## TASK DIRECTIONS:
Whenever the word "Given" appears in a line of the listing, copy that line.

## MATERIAL TO PROCESS:

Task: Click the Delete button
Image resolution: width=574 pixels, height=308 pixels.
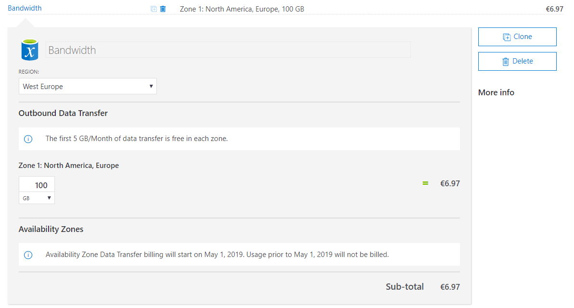Action: [x=517, y=61]
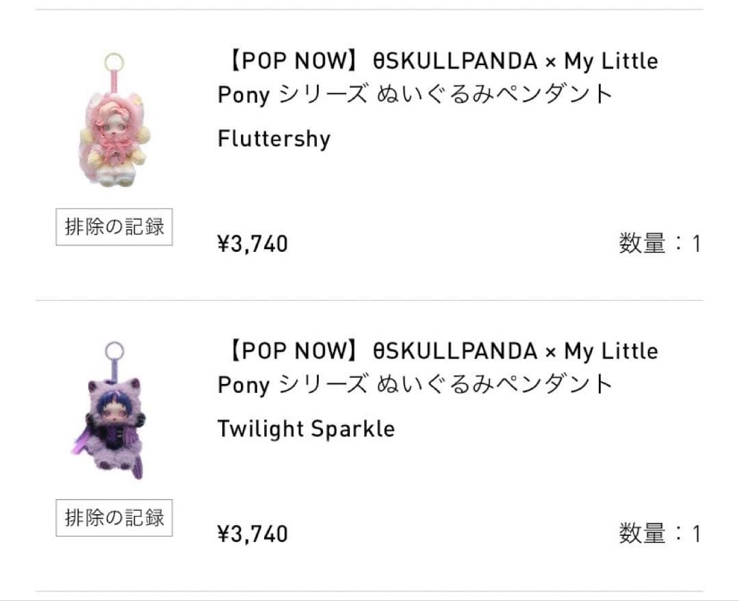Click the 数量：1 quantity label for Fluttershy
739x601 pixels.
tap(660, 244)
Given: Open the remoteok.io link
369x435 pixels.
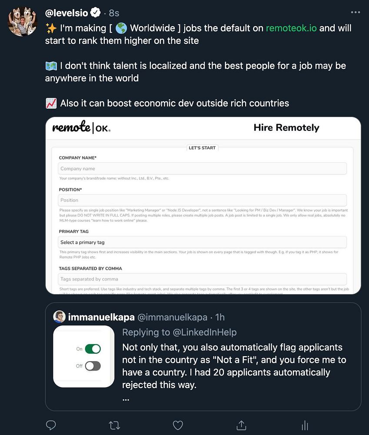Looking at the screenshot, I should point(291,28).
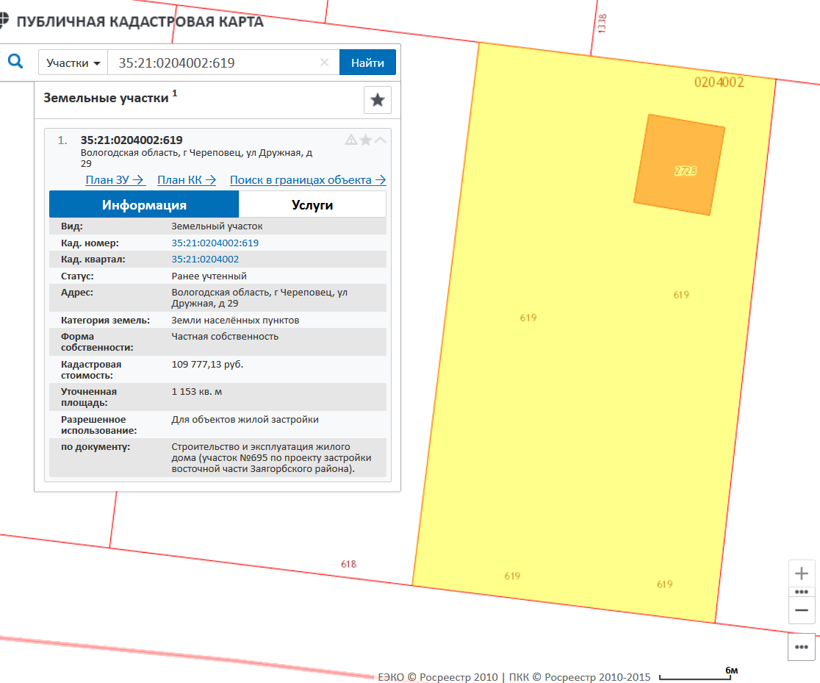This screenshot has width=820, height=683.
Task: Zoom in the map with plus
Action: 802,573
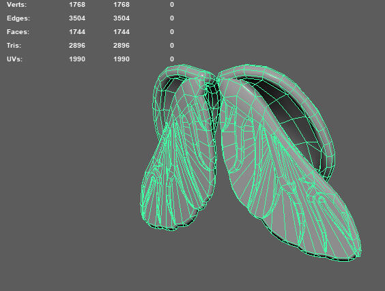Viewport: 385px width, 291px height.
Task: Click the second-column 1990 UVs value
Action: 122,59
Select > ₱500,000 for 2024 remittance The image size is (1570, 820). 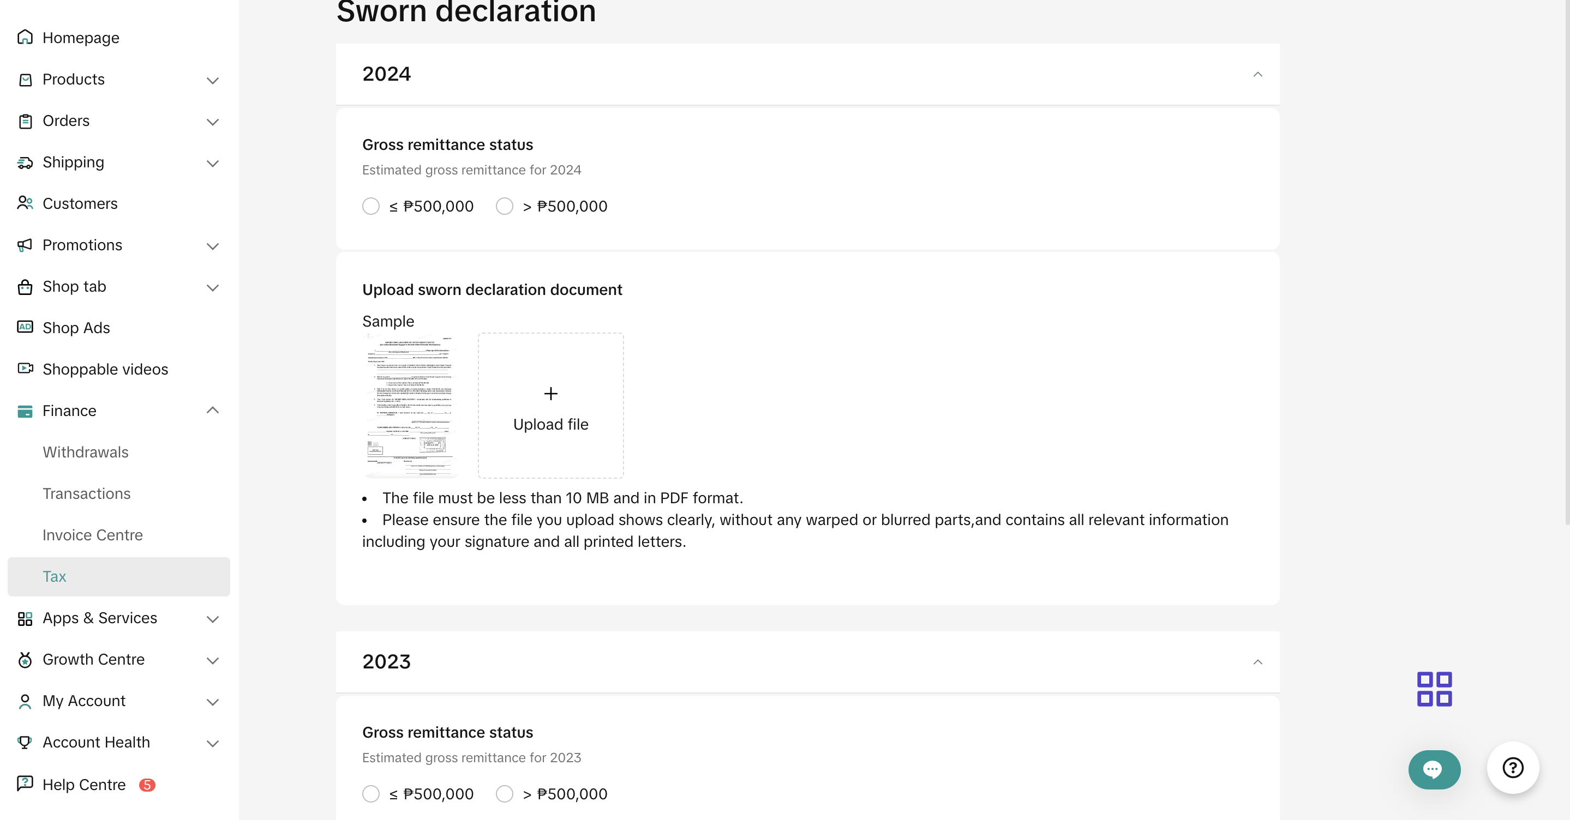click(504, 207)
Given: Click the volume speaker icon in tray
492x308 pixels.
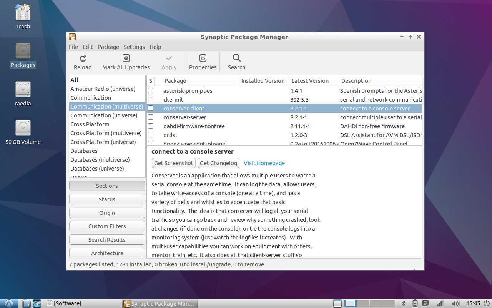Looking at the screenshot, I should 455,303.
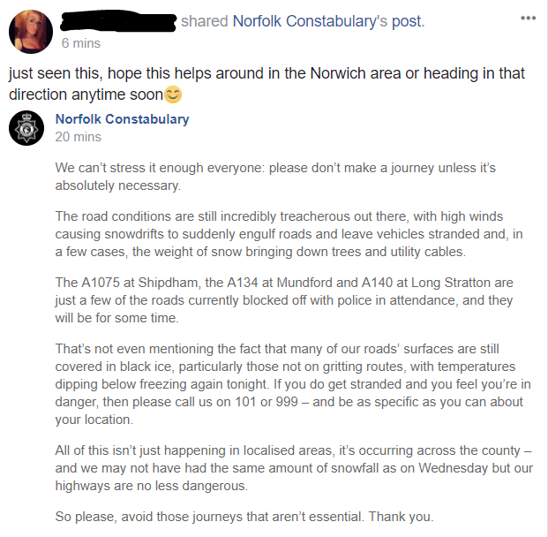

## EXERCISE OUTPUT:
Given: Open the remoteok.io link
Given: Click the volume speaker icon in tray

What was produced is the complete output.